Southgate, for his part, had made his own concession to nostalgia by starting a right-footer at left-back, just for old times’ sake. And as the game began to slow to Croatia’s pace, as England began to wilt a little at the edges, Southgate seemed to be stuck in his own 2018 time warp, a slow death of slow passing and predictable movement. Perhaps it was fitting, then, that the man to break England free of the past was one of their newest players.

This time last year Kalvin Phillips was a virtual unknown playing in the Championship with Leeds. But Southgate had already spotted something there: not simply a willing engine and a sound technical base but that rarest of qualities in the English midfielder. Unlike many players who like time and space on the ball – and instinctively, who doesn’t? – Phillips seems to prefer it when the midfield is packed to suffocation, when the breath is hot on his neck, when the margins are at their finest and the tackles are snapping in from all directions.

Related: England 1-0 Croatia: Euro 2020 – as it happened

Phillips does not have the passing range of a Jordan Henderson or the immaculate reading of a Declan Rice or the effortless class of a Jude Bellingham. But in the most congested area of the pitch, he demands the ball and gets the ball and almost always does something useful with it.

The less time you give him, the more he seems to enjoy it. He is brilliant at finding the little pockets of space that turn a simple passing move into a dangerous attack. And thus it was here, just before the hour, as he surged into the right channel to latch on to Walker’s pass.

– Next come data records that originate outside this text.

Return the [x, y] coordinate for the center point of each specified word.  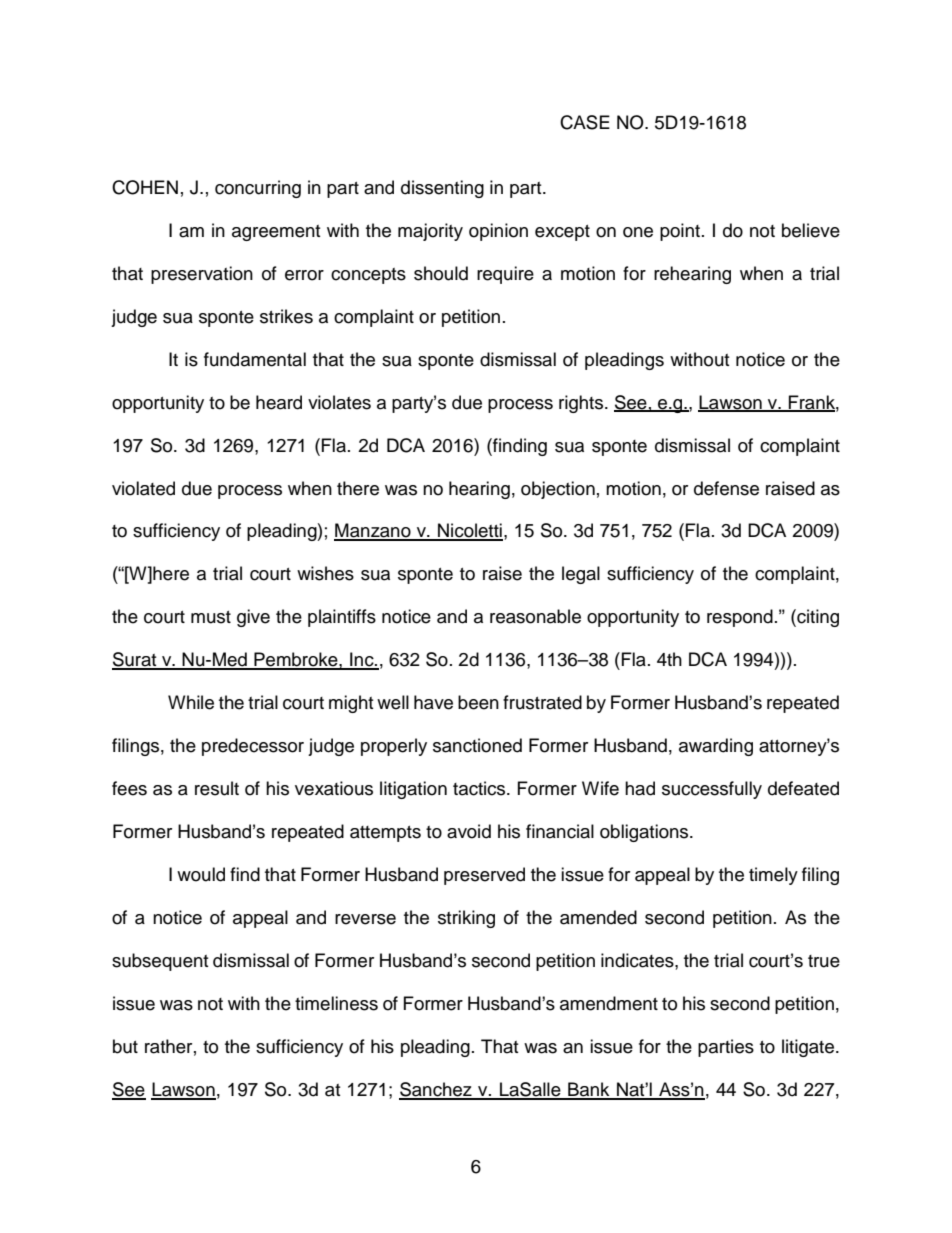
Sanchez [436, 1090]
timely [773, 876]
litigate [809, 1048]
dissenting [442, 189]
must [211, 617]
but [125, 1046]
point [680, 232]
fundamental [255, 359]
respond [740, 618]
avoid [469, 831]
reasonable [535, 616]
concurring [258, 189]
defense [726, 488]
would [201, 874]
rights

England’s Kalvin Phillips beats Croatia’s Josko Gvardiol before laying on the pass to Raheem Sterling from which he scored England’s winning goal.
England’s Kalvin Phillips beats Croatia’s Josko Gvardiol before laying on the pass to Raheem Sterling from which he scored England’s winning goal. Photograph: Tom Jenkins/The Guardian

In the space of a couple of a seconds, Phillips had turned, ridden one challenge and slid Raheem Sterling in for the only goal of the game. It was a goal of infinitesimal margins: the exact run and the exact pass and the exact finish all aligned. And during these 90 inspired minutes, Phillips offered something new and hopeful: a vision of English midfield play based not on Hollywood passes or bloody head bandages or 30-yard screamers, but on quiet, restless excellence.

England seemed to creep into Russia almost apologetically. As if they were spurned lovers at our door asking us to give them another chance. The subtext to this tournament has been quite different. This is a team surer of itself, more confident in its own skin, less contingent on our approval on and off the field.

How many times have we seen England choke under this sort of spotlight: bewildered, distracted, lost in the noise? Here, instead they outran and outpassed a very good Croatia side who were supposed to overwhelm them in midfield. And they did it with an unheralded midfielder inspired by the teachings of Marcelo Bielsa. Maybe, just maybe, this time won’t be like the others.